Patrimônio cultural (II): as inconstitucionalidades


Por Guido Bilharinho, Colaborador

07/11/2019 às 06h00- Atualizada 08/11/2019 às 21h00

A preservação de imóveis antigos, a pretexto de terem valor cultural (histórico, arquitetônico, artístico, arqueológico, etnológico, etc.), incide em inconstitucionalidades, já que intervém na relação de propriedade entre os indivíduos e seus imóveis, congelando estes e impondo àqueles responsabilidades e ônus para sua conservação e lhes retirando o direito de uso e usufruto ao impedir-lhes de alterá-los, demoli-los e vendê-los pelo valor de mercado, já que, neste último caso, ao serem tombados ou inventariados, automaticamente se desvalorizam, marginalizando-se e se tornando infensos à comercialização, com isso criando, em duplicidade de tratamento, duas ordens de proprietários ao diferençá-los em relação a seus imóveis.

O artigo 5º da Constituição Federal dispõe que “todos são iguais perante a lei, sem distinção de qualquer natureza…”.
Tal cláusula, por estabelecer princípios e diretiva geral, constitui norma pétrea, não podendo ser objeto de deliberação e proposta de emenda, consoante o estabelecido no disposto no § 4º do artigo 60, prevalecendo sobre qualquer outra estipulação da própria Constituição.

Seu alcance e seu fundamento são tão amplos e abrangentes que geralmente seu significado escapa à compreensão daqueles que se limitam a contato e conhecimento ligeiros, descontextualizados de todo o diploma constitucional.
Em todas as circunstâncias é de se verificar previamente se esse princípio basilar não está sendo violado ou conspurcado por outras normas constitucionais e pela legislação infraconstitucional.

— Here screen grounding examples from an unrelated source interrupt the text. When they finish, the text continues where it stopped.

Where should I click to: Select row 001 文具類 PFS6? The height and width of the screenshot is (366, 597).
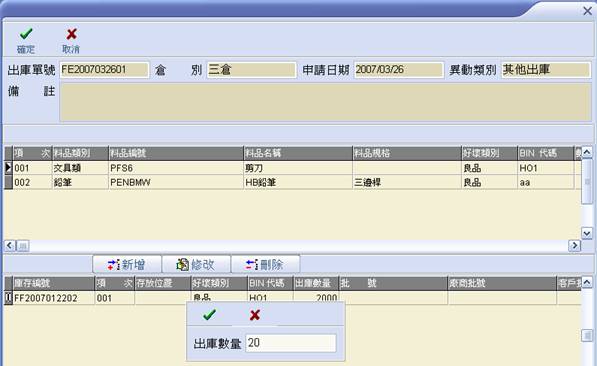coord(292,168)
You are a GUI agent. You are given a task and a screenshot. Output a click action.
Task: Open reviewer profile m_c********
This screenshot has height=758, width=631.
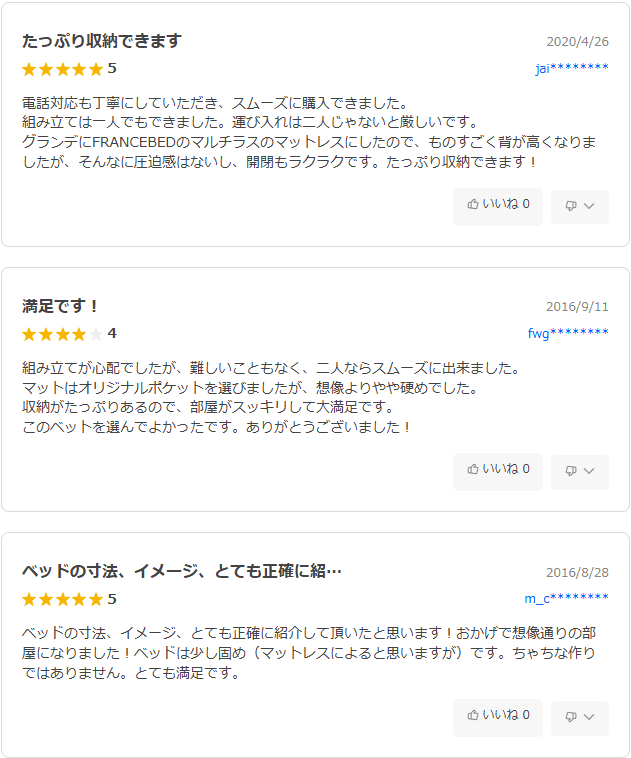566,598
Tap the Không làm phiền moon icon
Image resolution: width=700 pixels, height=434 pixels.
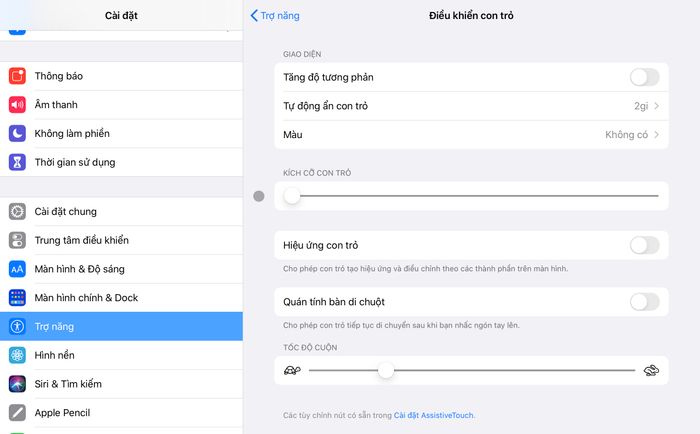(x=18, y=133)
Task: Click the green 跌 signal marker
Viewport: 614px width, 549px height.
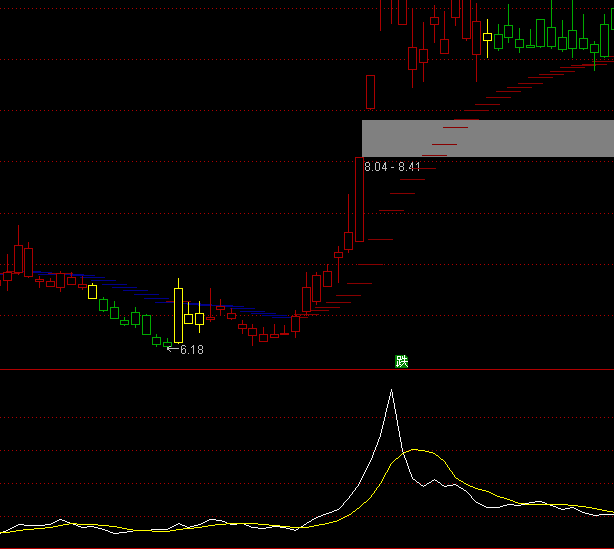Action: pyautogui.click(x=402, y=361)
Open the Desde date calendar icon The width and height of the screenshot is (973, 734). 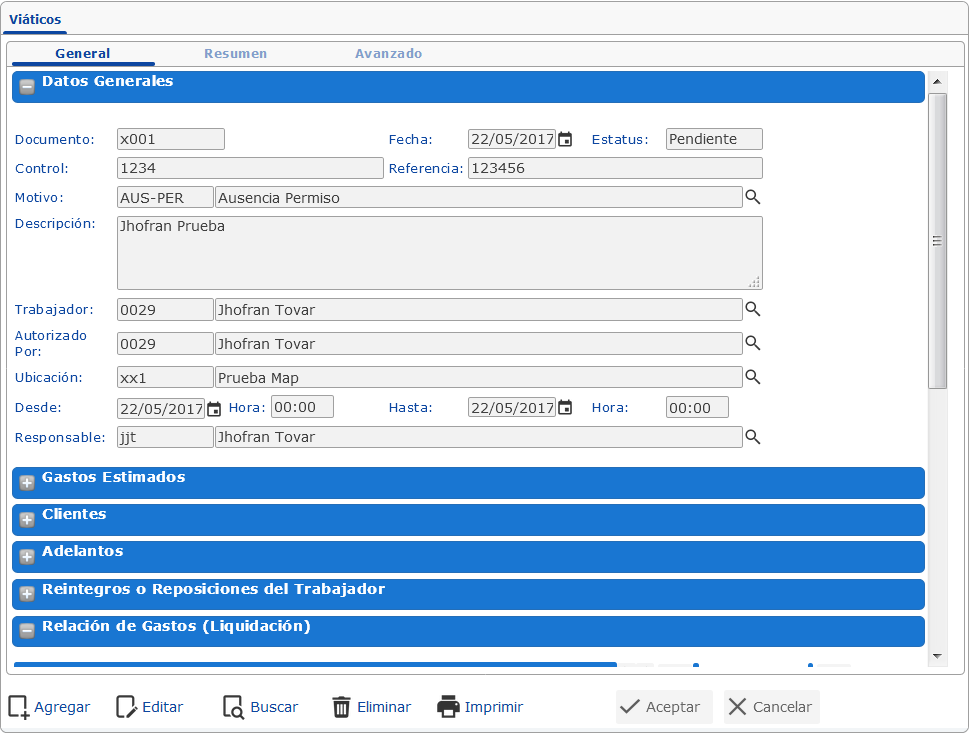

A própria Constituição, ao também estabelecer no § 1º do artigo 216 que “o Poder Público, com a colaboração da comunidade, promoverá e protegerá patrimônio cultural brasileiro”, prescreve, em atendimento ao imperativo consubstanciado na citada norma pétrea, a imprescindibilidade da colaboração (não de imposição como vem ocorrendo), que implica concordância dos proprietários à interdição de seus imóveis e à restrição do direito constitucional de propriedade e da livre iniciativa, fundamento do próprio regime econômico do país. No caso, ninguém é mais “comunidade” do que eles.

Toda legislação infraconstitucional anterior em sentido contrário (Dec-Lei nº 25/1937, por exemplo), encontra-se derrogada pela Constituição vigente, e toda norma posterior que a contrarie está irremediavelmente contaminada de inconstitucionalidade, não podendo ser aplicada.

Em consequência, o ato de tombamento e inventariação de imóveis que não conte com a colaboração ou concordância expressa do proprietário jaz fulminado pela pecha de inconstitucionalidade, concordância esta que, todavia, é relativa, precária e provisória, podendo ser rejeitada posteriormente pelo proprietário e seus sucessores ao se considerarem prejudicados e em desigualdade com o tratamento dispensado aos demais proprietários.

No caso, além de terem seus imóveis interditados, desvalorizados, engessados e tornados incomercializáveis, os proprietários ainda são responsabilizados diretamente por sua conservação, sob pena de multa!, nada disso ocorrendo com os que não têm imóveis inventariados.

A discriminação, a desigualdade de tratamento, patenteia-se de plano, à prima facie, criando no país duas ordens de proprietários. Uns, com interdição de seus imóveis acrescida de ônus e responsabilidades. Outros, os demais, livres dessas restrições, prejuízos e encargos. Situação, pois, a dos primeiros, que não pode prevalecer.